### Supplied records
..........
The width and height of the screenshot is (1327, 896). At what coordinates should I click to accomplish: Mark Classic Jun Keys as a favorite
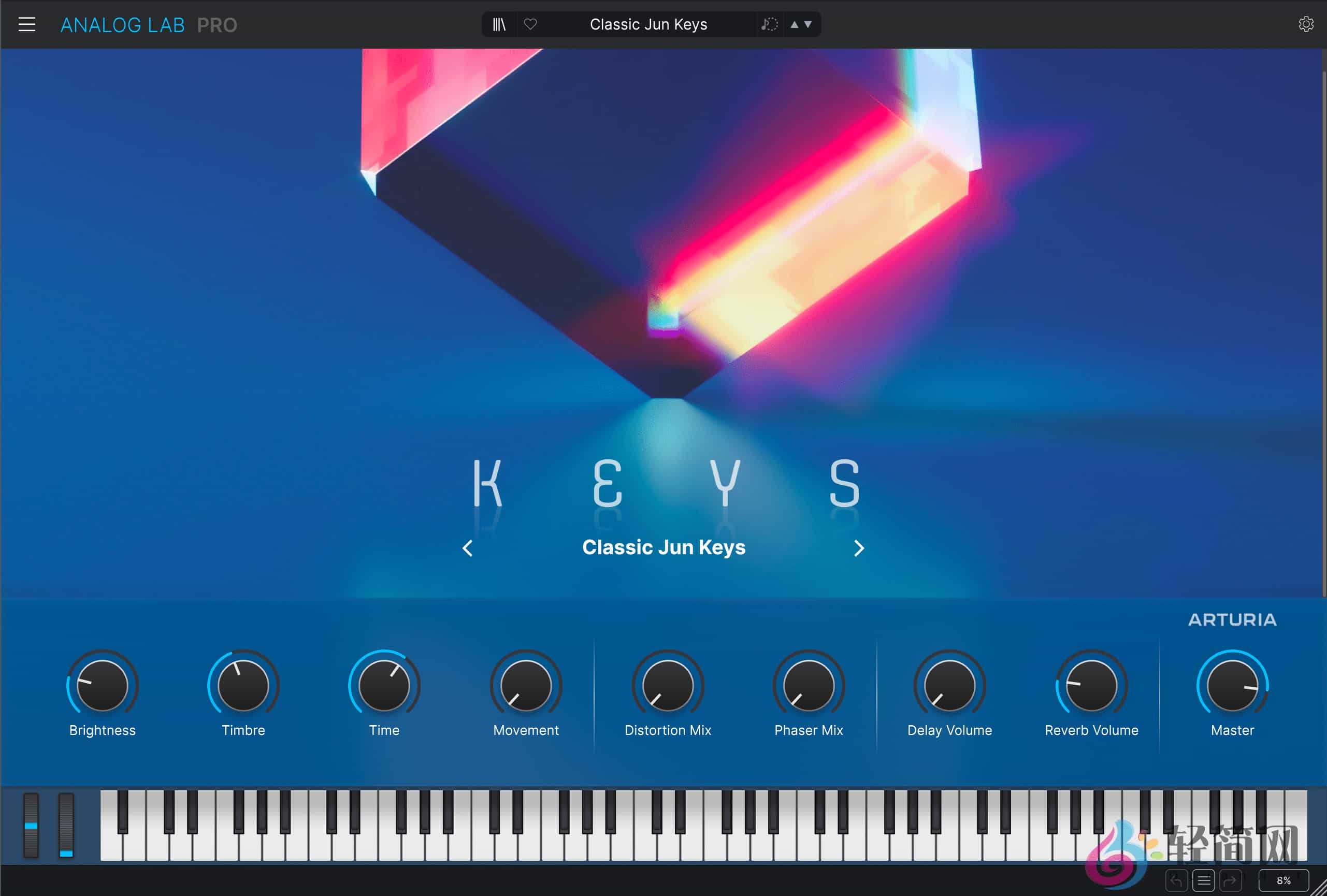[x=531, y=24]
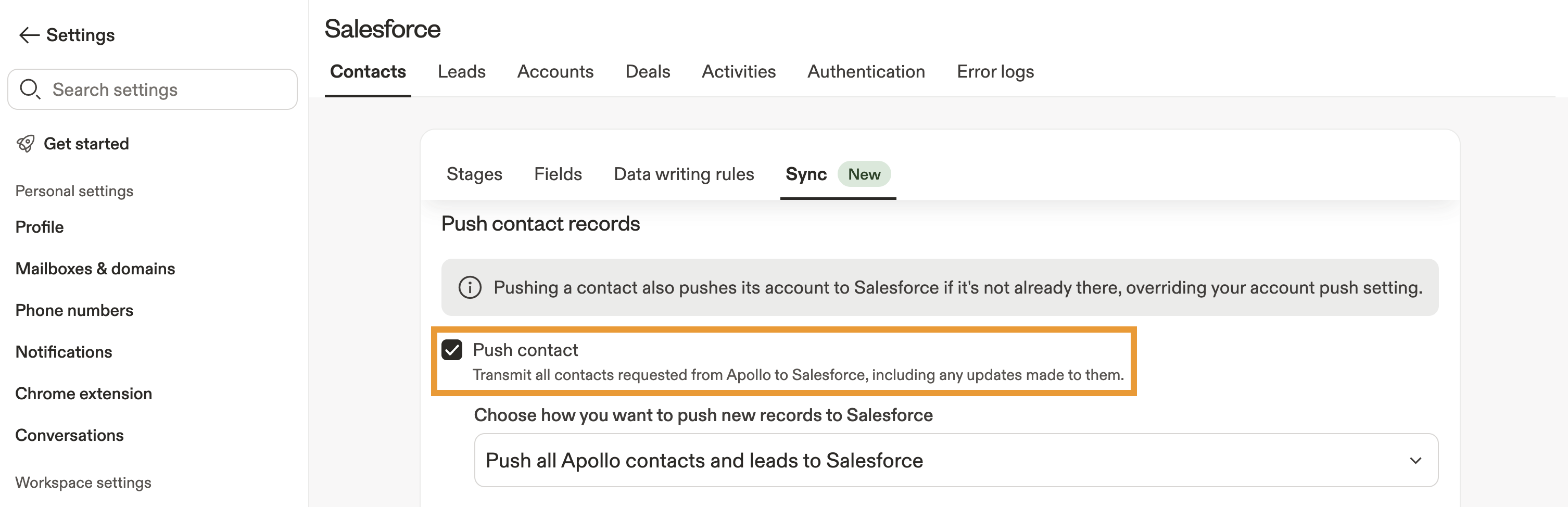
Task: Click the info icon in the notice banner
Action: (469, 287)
..........
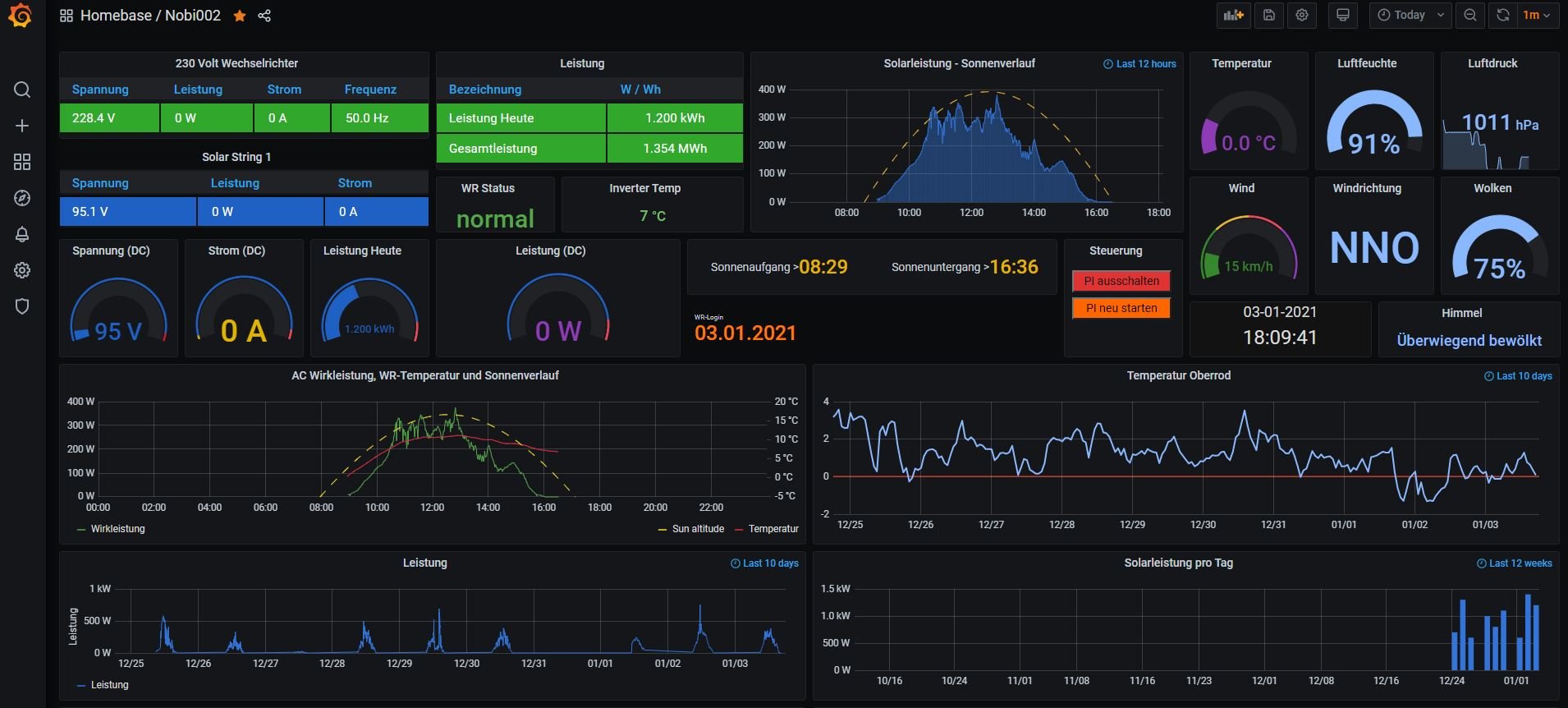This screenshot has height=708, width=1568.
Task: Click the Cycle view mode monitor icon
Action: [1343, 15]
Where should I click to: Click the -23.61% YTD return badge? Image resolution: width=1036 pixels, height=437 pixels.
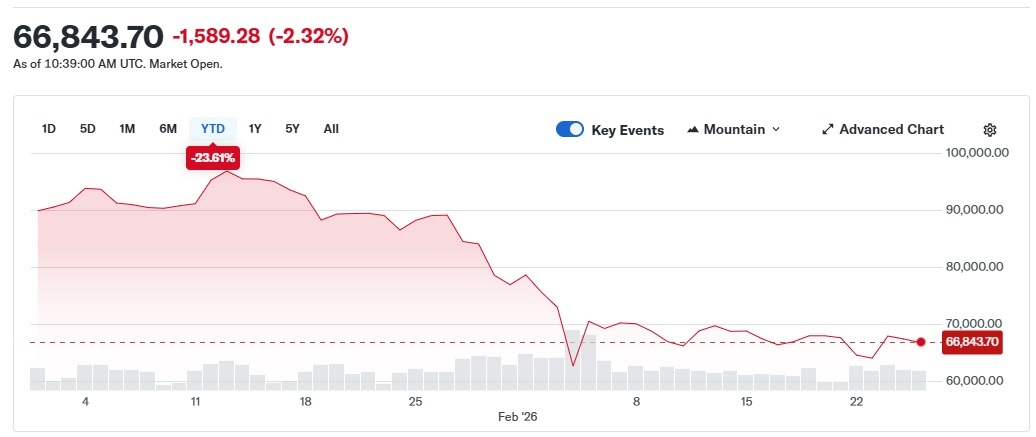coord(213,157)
..........
### The problem
Starting at the line that contains "This screenshot has height=708, width=1568." and ending at the line that contains "coord(213,157)", lay out the listing as a Markdown table with the columns Row and Line, omitting blank lines and the pictures.

### The response
| Row | Line |
|---|---|
| 1 | This screenshot has height=708, width=1568. |
| 2 | Task: Click the Cycle view mode monitor icon |
| 3 | Action: [1343, 15] |
| 4 | Where should I click to: Click the -23.61% YTD return badge? Image resolution: width=1036 pixels, height=437 pixels. |
| 5 | coord(213,157) |